Saturday, 25 June 2011

Painting Course in Derbyshire

    There were much fewer art instruction books around when I began painting, but one of them gave me to most marvellous advice which I have followed to this day: "The best art tutor you will ever find is Mother Nature." After so many years painting professionally I could not agree more. There is nothing like getting out into the landscape and working direct from the scene in front of you.

    In the photo I am giving instruction to a student on my recent painting course in the Derby shire Peak District. This combination of working directly from the landscape with a tutor to guide you really does push your work forward dramatically. Sure, you still don't get it right first time, but it is amazing how much you learn simply by being out there, and gradually your work improves. Before going out students are given a talk on working outdoors, including materials, what to look for as a subject, methods of working, figuring out the composing, and so much more.

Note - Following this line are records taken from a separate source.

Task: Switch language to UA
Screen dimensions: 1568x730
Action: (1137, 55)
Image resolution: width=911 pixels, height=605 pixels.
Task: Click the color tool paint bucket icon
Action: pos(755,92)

    The course was based at the superb Pear Tree Farm studio run by Sue and Alan Barber, which has excellent facilities and the most delicious meals. My courses always include an outdoors element, followed by studio work where there are numerous watercolour demonstrations and practical work by the students. Where possible I try to include a little walking in search of subjects, but this is optional and should not put anyone off joining in.

Monday, 20 June 2011

Painting waterfalls in watercolour

     I like nothing better than to follow some bubbling rill up a mountain - it makes a delightful companion and almost always will lead me to a superb painting subject. Some of my most memorable moments in the hills has been climbing up a gill or gorge, staying as close to the water as possible, and often right in it! The combination of rocks and tumbling water I find irresistible, and in the current (July) issue of Leisure Painter Magazine you will find my article on painting moving, tumbling water.

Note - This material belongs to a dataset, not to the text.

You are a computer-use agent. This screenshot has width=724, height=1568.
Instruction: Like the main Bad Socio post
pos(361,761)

    The image shows part of a watercolour from my Mountains & Moorlands in Watercolour book, where a small cascade is falling between rocks. Painting cascades and waterfalls is all about contrasts: the contrast between the hard edges of rocks and the soft ones of the falling water where it passes in front of those rocks; and that of the white, aerated water against the wet, dark rocks. Too much of one or the other will weaken the effect. I also often break up the vertical elements with a small tree or branch, or perhaps a sprig of heather drifting in front of the falling water.

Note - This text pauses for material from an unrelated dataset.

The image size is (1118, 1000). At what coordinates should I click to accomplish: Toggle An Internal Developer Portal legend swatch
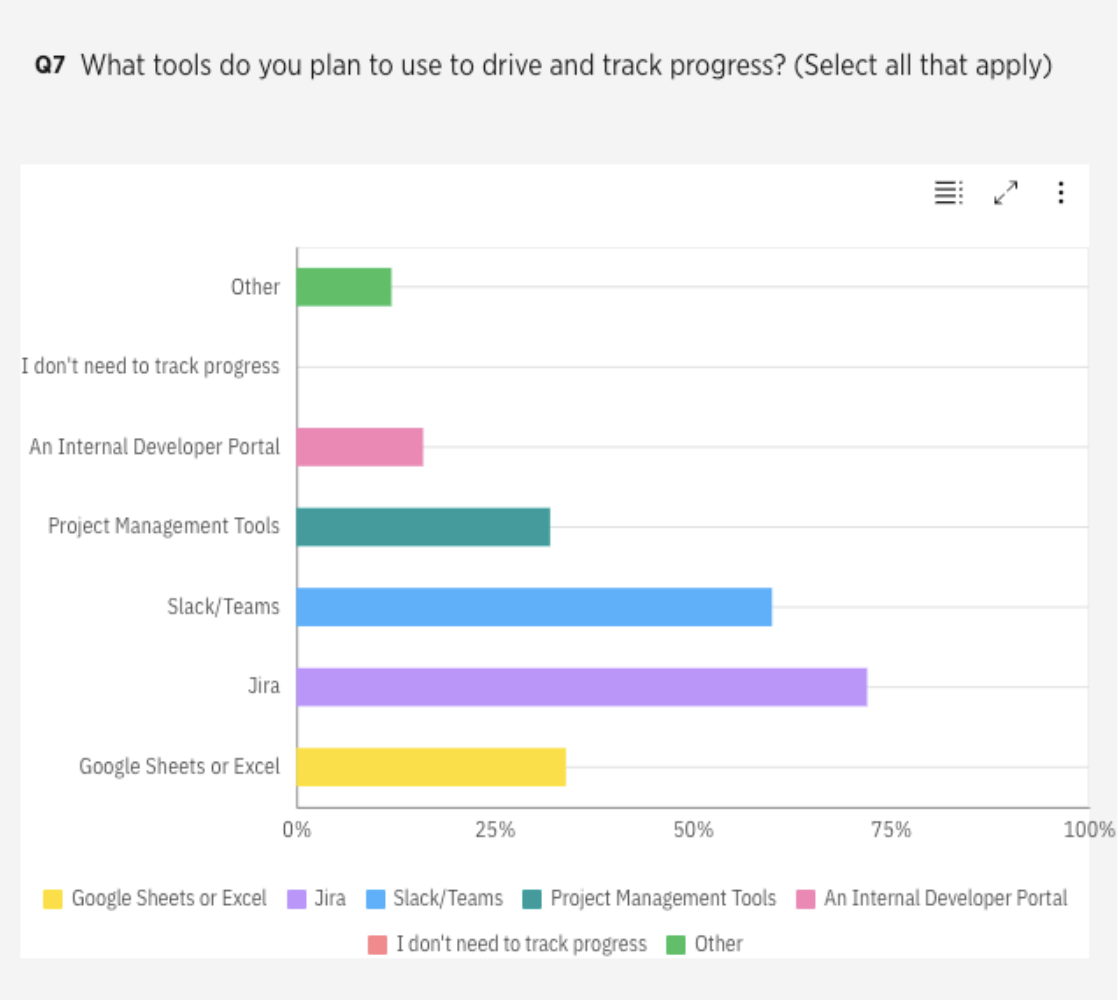pyautogui.click(x=806, y=899)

     The preponderance of cool black - grey - blue - white can induce a feeling of cold austerity in the eye of the viewer, so in the above painting you will see that I've included a splash of red in the bottom right. One final tip: a few small flecks of white against the dark rocks and close to the falling water creates a sense of movement and splashing. You can do this with deft stabs with a scalpel, a few blobs of white gouache, or by spotting in some masking fluid before you start the painting, to reserve those tiny whites.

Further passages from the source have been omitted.